Instructions for the task
Among the records below, find each line containing the word "button" and copy it.

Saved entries
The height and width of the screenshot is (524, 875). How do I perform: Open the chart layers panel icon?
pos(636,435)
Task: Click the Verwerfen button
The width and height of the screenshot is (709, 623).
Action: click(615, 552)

* * *

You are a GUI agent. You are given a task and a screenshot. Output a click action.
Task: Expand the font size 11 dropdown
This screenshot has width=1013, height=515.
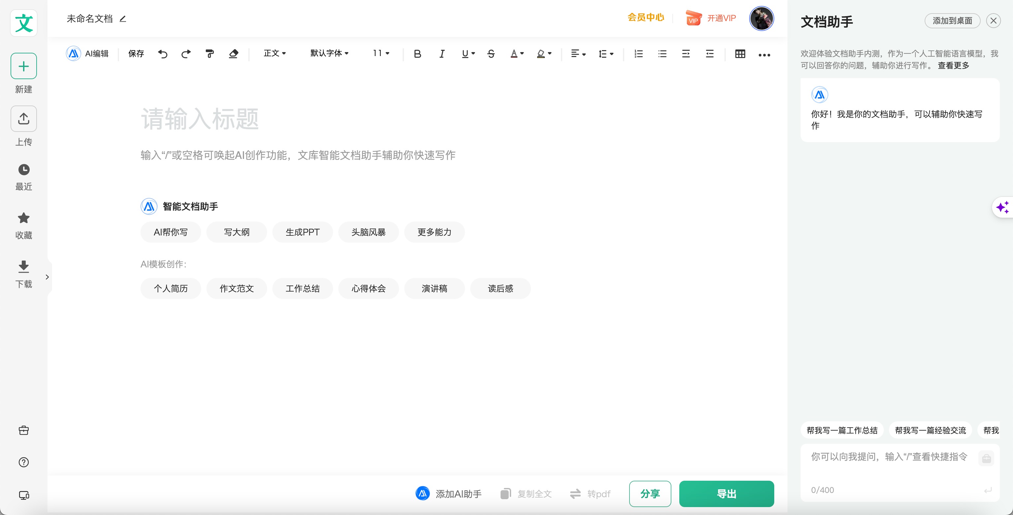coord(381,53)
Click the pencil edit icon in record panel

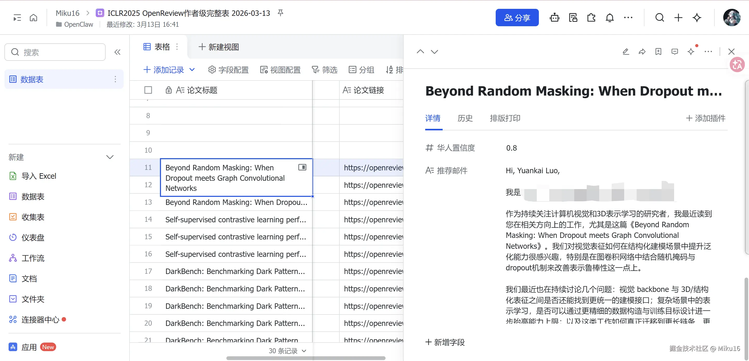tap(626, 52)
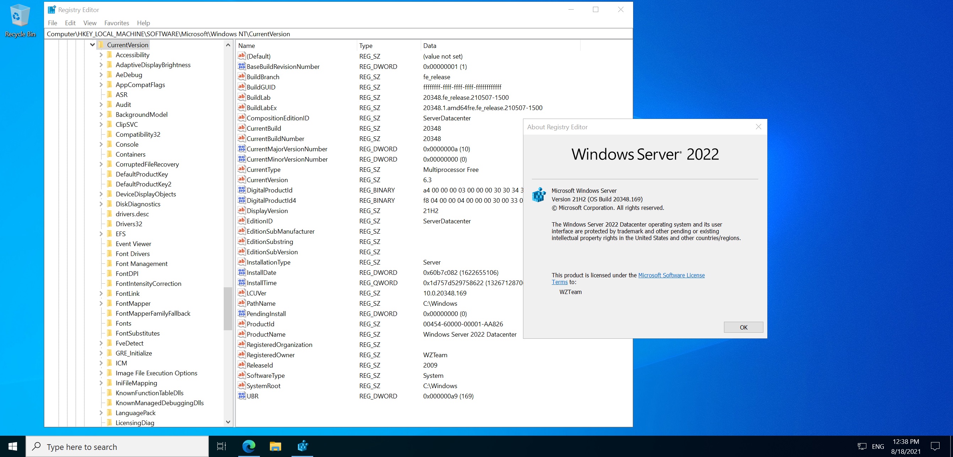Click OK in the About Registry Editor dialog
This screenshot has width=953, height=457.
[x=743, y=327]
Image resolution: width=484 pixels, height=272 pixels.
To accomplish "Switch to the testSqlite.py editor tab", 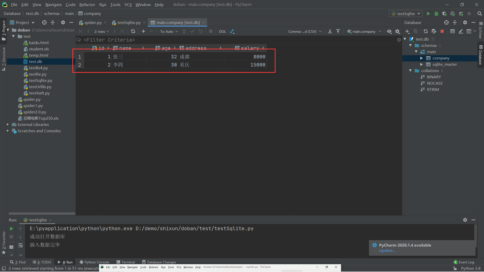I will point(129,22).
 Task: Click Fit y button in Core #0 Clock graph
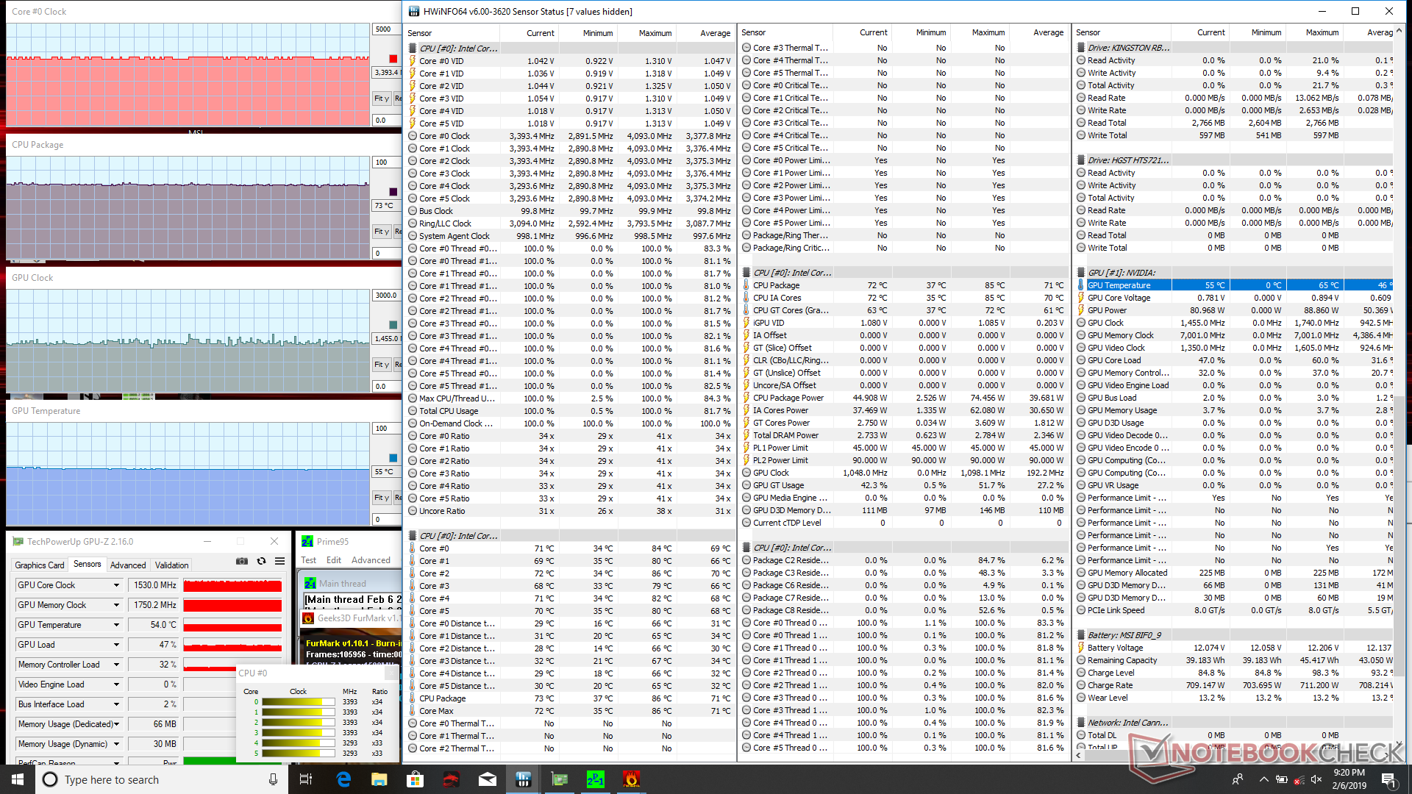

Reply
Task: Click the Verwerfen button
 Task: Click Fit y button in Core #0 Clock graph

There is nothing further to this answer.